The goal of this testing is to answer this question:
If I enable PQC through crypto-policies, on both server and client, will then ML-KEM key exchange (or hybrid thereof) actually be used in all the TLS connections that happen as part of this component?
For setup-type components, the question changes to: Do all the workflows in this component setup the environment in which TLS connections will use ML-KEM key exchange (or hybrid thereof) if PQC is enabled through crypto-policies (even if it's enabled after the workflow is finished, host registered etc.)?{}
Test on Satellite 6.18.
This is how you enable PQC on the clean Satellite server on RHEL 9.6:
# cat <<EOF >>/etc/yum.repos.d/rhel97.repo [rhel97-baseos] name = RHEL 9.7 BaseOS baseurl = https://<DOWNLOAD>/rhel-9/nightly/RHEL-9/latest-RHEL-9.7/compose/BaseOS/x86_64/os/ metadata_expire = 1 enabled = 1 gpgcheck = 0 [rhel97-appstream] name = RHEL 9.7 AppStream baseurl = https://<DOWNLOAD>/rhel-9/nightly/RHEL-9/latest-RHEL-9.7/compose/AppStream/x86_64/os/ metadata_expire = 1 enabled = 1 gpgcheck = 0 EOF # # satellite-maintain packages unlock # dnf update openssl crypto-policies curl # update-crypto-policies --set DEFAULT:PQ # reboot
On RHEL 10 clients, you can enable PQC using these steps: https://www.redhat.com/en/blog/post-quantum-cryptography-red-hat-enterprise-linux-10
After enabling PQC, you can do whatever you're testing, capturing the communication so you can verify it used PQC KEX, which is MLKEM a.k.a.
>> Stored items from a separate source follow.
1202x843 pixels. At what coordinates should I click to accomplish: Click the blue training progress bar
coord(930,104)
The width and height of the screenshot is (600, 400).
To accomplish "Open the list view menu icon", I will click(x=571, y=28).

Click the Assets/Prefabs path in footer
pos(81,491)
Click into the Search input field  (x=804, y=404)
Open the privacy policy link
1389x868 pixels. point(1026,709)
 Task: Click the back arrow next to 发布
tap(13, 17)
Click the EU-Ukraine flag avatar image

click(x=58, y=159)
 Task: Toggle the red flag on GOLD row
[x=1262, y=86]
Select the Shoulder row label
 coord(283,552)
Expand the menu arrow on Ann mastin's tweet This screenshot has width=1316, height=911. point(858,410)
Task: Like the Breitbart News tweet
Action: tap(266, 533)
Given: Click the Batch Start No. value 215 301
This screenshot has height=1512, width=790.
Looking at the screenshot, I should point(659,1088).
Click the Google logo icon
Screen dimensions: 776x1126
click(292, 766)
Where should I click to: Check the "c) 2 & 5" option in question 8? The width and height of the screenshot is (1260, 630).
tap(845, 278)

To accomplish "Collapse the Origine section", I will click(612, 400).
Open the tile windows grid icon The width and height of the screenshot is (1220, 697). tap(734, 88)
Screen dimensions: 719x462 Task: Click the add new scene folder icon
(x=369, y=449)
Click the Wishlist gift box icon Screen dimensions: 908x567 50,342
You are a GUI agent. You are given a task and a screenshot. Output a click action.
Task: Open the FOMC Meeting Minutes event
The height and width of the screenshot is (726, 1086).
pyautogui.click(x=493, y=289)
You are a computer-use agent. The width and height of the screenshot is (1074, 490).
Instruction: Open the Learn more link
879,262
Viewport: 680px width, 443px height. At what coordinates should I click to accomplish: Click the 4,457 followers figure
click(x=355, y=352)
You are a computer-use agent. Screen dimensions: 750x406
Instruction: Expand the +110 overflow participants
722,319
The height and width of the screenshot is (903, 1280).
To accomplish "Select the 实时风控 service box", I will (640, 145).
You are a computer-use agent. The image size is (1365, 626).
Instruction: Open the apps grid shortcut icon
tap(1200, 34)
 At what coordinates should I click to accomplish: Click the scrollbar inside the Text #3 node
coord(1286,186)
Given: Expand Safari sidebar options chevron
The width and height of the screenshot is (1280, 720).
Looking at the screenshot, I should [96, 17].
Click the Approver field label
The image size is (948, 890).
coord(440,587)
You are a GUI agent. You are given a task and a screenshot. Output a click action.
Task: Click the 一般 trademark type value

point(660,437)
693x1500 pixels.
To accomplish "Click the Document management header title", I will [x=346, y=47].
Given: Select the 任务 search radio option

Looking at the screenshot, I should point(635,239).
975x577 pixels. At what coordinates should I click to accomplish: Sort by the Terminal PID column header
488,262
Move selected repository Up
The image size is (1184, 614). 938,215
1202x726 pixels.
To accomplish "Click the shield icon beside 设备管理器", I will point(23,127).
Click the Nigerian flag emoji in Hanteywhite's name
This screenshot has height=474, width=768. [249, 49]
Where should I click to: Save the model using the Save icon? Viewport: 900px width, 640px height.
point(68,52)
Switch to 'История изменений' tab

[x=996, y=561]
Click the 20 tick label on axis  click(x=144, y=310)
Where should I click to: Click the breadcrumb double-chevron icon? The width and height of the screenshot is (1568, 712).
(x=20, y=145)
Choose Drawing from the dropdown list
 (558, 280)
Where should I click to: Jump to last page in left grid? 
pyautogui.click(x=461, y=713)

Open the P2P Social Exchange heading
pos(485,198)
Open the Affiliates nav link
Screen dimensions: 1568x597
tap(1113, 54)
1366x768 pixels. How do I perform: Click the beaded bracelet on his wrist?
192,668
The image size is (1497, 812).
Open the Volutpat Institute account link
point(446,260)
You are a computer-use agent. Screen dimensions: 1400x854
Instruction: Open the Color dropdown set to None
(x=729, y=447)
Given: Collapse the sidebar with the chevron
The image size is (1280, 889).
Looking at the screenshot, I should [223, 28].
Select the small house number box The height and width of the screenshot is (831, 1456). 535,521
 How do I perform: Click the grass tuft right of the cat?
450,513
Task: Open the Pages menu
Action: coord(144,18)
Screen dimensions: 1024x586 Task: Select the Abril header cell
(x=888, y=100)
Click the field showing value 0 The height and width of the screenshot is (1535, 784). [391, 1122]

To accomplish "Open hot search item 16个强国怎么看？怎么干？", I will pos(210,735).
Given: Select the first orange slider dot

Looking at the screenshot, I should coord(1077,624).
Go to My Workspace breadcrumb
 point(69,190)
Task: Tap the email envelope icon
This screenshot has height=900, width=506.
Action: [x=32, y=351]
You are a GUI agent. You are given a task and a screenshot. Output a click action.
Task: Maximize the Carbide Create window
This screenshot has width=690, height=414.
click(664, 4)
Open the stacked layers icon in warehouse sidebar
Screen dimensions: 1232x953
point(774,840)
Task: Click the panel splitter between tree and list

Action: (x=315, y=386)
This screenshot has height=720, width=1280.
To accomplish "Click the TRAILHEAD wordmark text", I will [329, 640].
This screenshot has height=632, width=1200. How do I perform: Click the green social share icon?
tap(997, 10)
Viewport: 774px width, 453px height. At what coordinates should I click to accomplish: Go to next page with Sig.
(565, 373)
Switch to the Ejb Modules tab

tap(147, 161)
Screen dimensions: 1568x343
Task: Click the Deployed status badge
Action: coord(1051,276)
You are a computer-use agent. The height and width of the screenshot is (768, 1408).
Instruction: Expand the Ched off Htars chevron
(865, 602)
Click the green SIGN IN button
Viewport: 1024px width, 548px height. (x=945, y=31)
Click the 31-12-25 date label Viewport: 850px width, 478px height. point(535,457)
CRYSTALS-Kyber used in a hybrid schema X25519MLKEM768 a.k.a. group 4588. When you see this has been used, it's good. (When you disable everyting non-mlkem, even better; that would require a custom crypto-policy and it's said by the authors of crypto-policies that they themselves refuse to do it because it breaks things.)
So, in the simplest case, you can just
openssl s_client -connect <FQDN>:443 | grep -i mlkem
where you can conclude that the TLS connection has been initiated with MLKEM if you see:
Negotiated TLS1.3 group: X25519MLKEM768
Usually, things are harder though, simulating with openssl won't cut it. Then you can
# dnf install wireshark-cli
# tshark -f "tcp port 443" -i any -w /tmp/test.pcap
(now do the thing you are testing)
Then stop capturing, copy that .pcap file to your local machine and open it in Wireshark. In the TLS packet with handshake, in the key share entry, you should see that X25519MLKEM768 (group 4588) has been used.
What is "the thing"? Whatever you're testing. When I test Global Registration, I run registration. If I tested Hammer, I'd run some Hammer command.
We are interested in all the possible TLS connections in a given component between the host and Satellite.
We are not interested in any other connections than TLS.
We are not interested in TLS connections between Satellite services or cloud.
Expected outcome is one of:
- PQC KEX supported out-of-the-box (when PQC KEX is enabled on both sides, it will simply work without any further actions){}
- PQC KEX supported with minor changes: (config or template changes needed, specify what needs to change)
- PQC KEX not supported (code changes needed)
When you are done, please CLOSE the subtask and put the results in its description, together with analysis and description of what you did.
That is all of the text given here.